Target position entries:
______________________________
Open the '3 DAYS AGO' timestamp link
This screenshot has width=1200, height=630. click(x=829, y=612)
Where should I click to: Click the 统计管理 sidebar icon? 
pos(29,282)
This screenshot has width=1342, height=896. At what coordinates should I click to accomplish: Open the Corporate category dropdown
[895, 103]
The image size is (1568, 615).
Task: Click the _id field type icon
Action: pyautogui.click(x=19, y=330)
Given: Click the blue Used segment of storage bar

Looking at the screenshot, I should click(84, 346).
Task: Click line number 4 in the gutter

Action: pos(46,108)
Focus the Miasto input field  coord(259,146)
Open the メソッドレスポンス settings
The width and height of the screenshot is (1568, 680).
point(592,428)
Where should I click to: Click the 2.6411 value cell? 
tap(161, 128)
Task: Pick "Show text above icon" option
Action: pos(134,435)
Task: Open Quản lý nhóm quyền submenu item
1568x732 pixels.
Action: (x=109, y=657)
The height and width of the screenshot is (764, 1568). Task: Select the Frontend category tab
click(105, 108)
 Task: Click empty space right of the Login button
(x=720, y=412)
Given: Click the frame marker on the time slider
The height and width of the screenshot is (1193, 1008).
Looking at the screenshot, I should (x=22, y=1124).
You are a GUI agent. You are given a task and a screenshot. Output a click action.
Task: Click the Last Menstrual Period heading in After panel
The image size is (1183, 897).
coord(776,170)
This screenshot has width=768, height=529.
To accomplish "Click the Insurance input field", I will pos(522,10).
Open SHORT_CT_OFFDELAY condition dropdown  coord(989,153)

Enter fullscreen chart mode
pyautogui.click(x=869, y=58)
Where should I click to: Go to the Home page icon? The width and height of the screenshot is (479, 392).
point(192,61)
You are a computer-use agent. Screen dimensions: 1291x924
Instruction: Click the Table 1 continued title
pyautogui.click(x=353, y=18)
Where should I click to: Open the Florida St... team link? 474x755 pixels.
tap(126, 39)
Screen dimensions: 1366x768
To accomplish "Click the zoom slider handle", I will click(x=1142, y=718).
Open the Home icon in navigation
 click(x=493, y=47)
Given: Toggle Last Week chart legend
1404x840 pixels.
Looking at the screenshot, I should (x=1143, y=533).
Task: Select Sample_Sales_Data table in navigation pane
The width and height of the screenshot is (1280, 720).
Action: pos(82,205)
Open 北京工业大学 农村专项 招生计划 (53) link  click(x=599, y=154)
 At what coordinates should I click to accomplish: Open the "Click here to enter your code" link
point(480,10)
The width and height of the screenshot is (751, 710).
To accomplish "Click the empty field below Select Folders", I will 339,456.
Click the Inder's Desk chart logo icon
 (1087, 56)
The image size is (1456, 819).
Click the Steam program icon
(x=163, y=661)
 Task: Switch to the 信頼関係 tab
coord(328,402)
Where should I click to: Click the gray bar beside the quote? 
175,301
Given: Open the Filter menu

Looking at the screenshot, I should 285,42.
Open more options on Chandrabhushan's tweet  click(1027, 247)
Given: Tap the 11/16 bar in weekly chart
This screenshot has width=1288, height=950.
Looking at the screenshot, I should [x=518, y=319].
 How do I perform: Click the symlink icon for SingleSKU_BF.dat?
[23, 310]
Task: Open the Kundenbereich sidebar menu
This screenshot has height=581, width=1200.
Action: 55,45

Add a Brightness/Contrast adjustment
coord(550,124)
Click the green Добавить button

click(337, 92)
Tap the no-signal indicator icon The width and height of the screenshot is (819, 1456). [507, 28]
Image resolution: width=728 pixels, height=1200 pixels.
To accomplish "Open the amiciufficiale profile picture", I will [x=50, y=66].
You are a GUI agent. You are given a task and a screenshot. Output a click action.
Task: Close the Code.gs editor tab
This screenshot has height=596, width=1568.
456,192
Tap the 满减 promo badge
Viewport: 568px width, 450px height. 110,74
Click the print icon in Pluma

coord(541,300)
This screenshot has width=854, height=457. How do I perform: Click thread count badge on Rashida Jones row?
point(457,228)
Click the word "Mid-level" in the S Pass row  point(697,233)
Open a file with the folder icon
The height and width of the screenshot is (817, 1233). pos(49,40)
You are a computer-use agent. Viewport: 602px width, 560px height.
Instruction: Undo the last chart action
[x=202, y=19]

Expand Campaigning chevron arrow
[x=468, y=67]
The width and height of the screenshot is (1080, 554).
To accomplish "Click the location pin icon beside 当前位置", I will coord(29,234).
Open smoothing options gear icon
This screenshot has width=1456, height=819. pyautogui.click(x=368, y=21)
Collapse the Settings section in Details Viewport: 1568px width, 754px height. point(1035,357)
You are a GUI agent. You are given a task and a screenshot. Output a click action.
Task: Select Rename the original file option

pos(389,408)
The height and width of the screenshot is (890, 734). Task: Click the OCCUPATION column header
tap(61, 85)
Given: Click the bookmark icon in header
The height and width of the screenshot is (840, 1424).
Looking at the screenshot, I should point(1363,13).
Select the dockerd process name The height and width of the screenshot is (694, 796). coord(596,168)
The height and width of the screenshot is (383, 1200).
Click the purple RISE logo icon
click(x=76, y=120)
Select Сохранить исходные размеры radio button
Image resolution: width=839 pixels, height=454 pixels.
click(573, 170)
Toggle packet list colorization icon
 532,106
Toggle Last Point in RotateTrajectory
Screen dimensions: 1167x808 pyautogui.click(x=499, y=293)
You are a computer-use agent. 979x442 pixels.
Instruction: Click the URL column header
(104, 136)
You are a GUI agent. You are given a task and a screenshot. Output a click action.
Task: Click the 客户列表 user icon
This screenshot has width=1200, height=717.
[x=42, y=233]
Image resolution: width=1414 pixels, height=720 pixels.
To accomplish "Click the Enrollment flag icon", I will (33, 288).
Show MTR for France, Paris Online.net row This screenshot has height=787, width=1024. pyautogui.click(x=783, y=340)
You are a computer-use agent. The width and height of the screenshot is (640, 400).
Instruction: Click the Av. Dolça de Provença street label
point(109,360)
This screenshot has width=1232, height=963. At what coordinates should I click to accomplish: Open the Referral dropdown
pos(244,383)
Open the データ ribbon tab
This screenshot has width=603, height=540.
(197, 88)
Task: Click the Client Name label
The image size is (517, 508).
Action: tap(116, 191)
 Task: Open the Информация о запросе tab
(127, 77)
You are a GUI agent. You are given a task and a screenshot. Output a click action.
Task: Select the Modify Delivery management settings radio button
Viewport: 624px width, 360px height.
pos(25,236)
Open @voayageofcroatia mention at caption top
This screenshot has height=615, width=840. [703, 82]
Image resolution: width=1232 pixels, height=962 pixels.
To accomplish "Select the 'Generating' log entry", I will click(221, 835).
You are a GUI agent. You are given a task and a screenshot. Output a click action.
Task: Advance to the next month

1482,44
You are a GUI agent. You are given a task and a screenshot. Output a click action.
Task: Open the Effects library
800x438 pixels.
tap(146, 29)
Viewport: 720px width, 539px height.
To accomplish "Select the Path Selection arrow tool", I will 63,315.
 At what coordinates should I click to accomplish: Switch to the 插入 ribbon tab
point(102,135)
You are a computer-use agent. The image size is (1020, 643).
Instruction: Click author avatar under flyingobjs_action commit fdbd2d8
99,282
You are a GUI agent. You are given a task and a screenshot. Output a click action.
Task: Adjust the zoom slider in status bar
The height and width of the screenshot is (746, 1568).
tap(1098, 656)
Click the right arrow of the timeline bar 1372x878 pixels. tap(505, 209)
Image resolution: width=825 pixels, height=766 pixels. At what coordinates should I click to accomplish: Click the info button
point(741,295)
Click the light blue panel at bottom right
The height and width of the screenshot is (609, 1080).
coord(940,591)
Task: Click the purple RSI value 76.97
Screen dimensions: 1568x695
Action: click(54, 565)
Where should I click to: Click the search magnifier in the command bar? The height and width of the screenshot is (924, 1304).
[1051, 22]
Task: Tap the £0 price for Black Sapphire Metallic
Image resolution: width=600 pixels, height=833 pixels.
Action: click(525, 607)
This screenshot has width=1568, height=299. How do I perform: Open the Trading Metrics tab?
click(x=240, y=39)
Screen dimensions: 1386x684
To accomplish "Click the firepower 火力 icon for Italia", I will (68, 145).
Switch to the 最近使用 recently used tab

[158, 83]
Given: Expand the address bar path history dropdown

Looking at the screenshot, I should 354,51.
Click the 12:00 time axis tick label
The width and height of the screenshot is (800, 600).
______________________________
## Problem to solve
Change "sidebar" to "toolbar" and write out the entries from the first one through the line containing "Focus the Miasto", leaving everything else as it is.

## Answer to the problem
Open the '3 DAYS AGO' timestamp link
This screenshot has width=1200, height=630. click(x=829, y=612)
Where should I click to: Click the 统计管理 toolbar icon? 
pos(29,282)
This screenshot has width=1342, height=896. At what coordinates should I click to accomplish: Open the Corporate category dropdown
[895, 103]
The image size is (1568, 615).
Task: Click the _id field type icon
Action: pyautogui.click(x=19, y=330)
Given: Click the blue Used segment of storage bar

Looking at the screenshot, I should click(84, 346).
Task: Click line number 4 in the gutter

Action: pos(46,108)
Focus the Miasto input field  coord(259,146)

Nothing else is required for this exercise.